═════ SELECTED TEXT
On an Improved Fuzzy C-Means Clustering Algorithm|
UKPAI OGBAN, FELIX; ASAGBA, PRINCE OGHENEKARO & OWOLABI, OLUMIDE
A cluster is a gathering of similar objects which can exhibit dissimilarity to the objects of other clusters. Clustering algorithms may be classified as: Exclusive, Overlapping, Hierarchical, and Probabilistic; and several algorithms have been formulated for classification and found useful in different areas of application. The K-means, Fuzzy C-means, Hierarchical clustering, and Mixture of Gaussians are the most prominent of them. Our interest on this work is on the web search engines. In this paper, we examined the fuzzy c-means clustering algorithm in anticipation to improving upon its application area. On the Web, classification of page content is essential to focused crawling. Focused crawling supports the development of web directories, to topic-specific web link analysis, and to analysis of the topical structure of the Web. Web page classification can also help improve the quality of web search. Page classification is the process of assigning a page to one or more predefined category label. In all, the tendency for a web page to contain the qualities of two or more clusters could exist. Thus exclusive clustering would not be very useful in our case; so the need for overlapping clustering using Fuzzy C-means. It is worthy of note that the Fuzzy C-mean being an optimization problem, converges to a local minimum or a saddle point. The iteration in some cases becomes recurring. At such a point, one would assume the saddle point is reached and if the iteration is not terminated, the loop may continue to a stack-grab that may fault (increase running time, etc) the algorithm. In this work, we developed a modified fuzzy C-mean clustering algorithm with a sharp stopping condition which was tested on a demo data to ascertain its convergence and comparatively test its efficiency. Corel Q-pro optimizer was used on a timing macro. Our result(s) are quite interesting and challenging as they clearly show the presence of inter-lapping documents along the spectrum of two different clusters.
══════════
═════ SUPPLIED DATA
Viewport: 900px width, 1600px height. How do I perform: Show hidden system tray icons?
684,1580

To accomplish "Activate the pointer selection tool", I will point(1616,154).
══════════
*WORK TO COMPLETE*
For each statement, say whether the fuzzy c-means abstract agrees with it, answering yes or no and quoting the deciding words.
1. Fuzzy C-means, as an optimization problem, converges to a local minimum or a saddle point.
2. The authors considered exclusive clustering well suited to their work.
3. The Corel Q-pro optimizer was used on a timing macro.
The material has no connection to the abstract on fuzzy c-means clustering.

*RESPONSE TO THE EXERCISE*
1. Yes: "the Fuzzy C-mean being an optimization problem, converges to a local minimum or a saddle point."
2. No: "Thus exclusive clustering would not be very useful in our case"
3. Yes: "Corel Q-pro optimizer was used on a timing macro."